『憲法を詠む』:「憲法九条を守る歌人の会」篇
・独裁者はほぼ十年で潰えると歴史は言えどその日は待てぬ (久々湊盈子)
・「起立多数」繰り返されて防衛費五兆円余の国となりたり(日野きく)
・やんばるの森さえまたも奪われる基地七十年沖縄いまも(酒本けい子)
・アジア史に人間の罪(とが)誌(しる)しつつわれが裡(うち)なる兵士老いたり
(島田修二)
・たたかひを知らぬ者等が憂ひなく戦略といひ戦術といふ(梓志乃)
一首目。独裁者が永らえた例は歴史上ない。だが「最も危険な政権」と呼ばれる現政権。政権の崩壊を待っている時ではない。
二首目。強行採決の連続。防衛費が五兆円を超えた。かつてない事である。事実の中に怒りが感じられる。
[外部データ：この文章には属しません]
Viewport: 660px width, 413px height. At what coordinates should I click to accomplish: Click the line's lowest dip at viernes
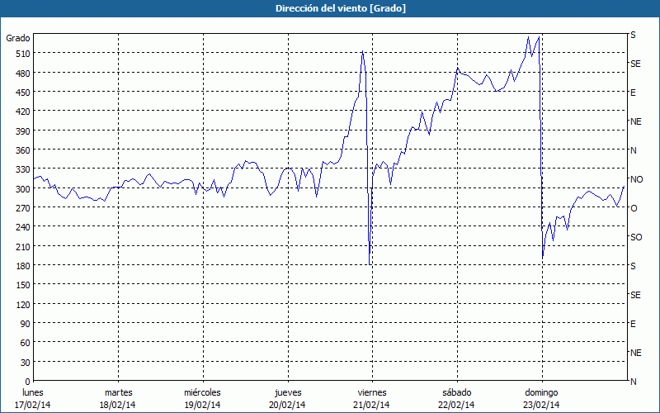coord(370,263)
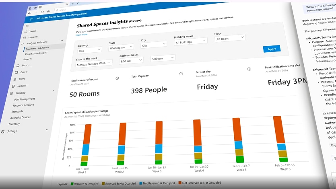Collapse the Analytics & Reports section
The height and width of the screenshot is (189, 336).
coord(62,40)
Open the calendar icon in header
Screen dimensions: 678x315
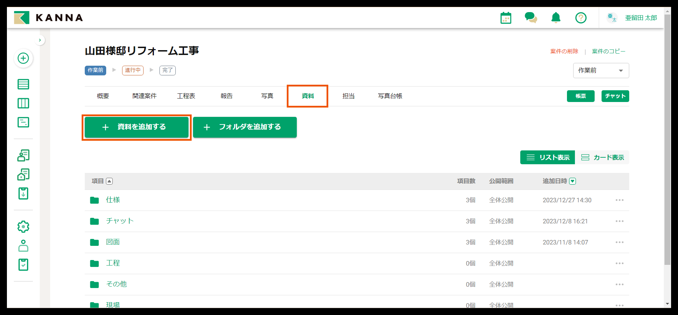pos(506,18)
三首目。「やんばるの森」には沖縄の辺野古基地が建設されつつある。「沖縄の中に基地がある、というより基地の中に沖縄がある」。という状況は今も変わらない。
四種目。作者は海軍に従軍し、従軍記者ともなった。戦争責任を感じるとともに、自らが老いていくのを心に深く感じている。
五首目。「戦争を知らない世代」がいとも容易く、憲法を論じ、安全保障を論じる。戦争はゲームではないのに。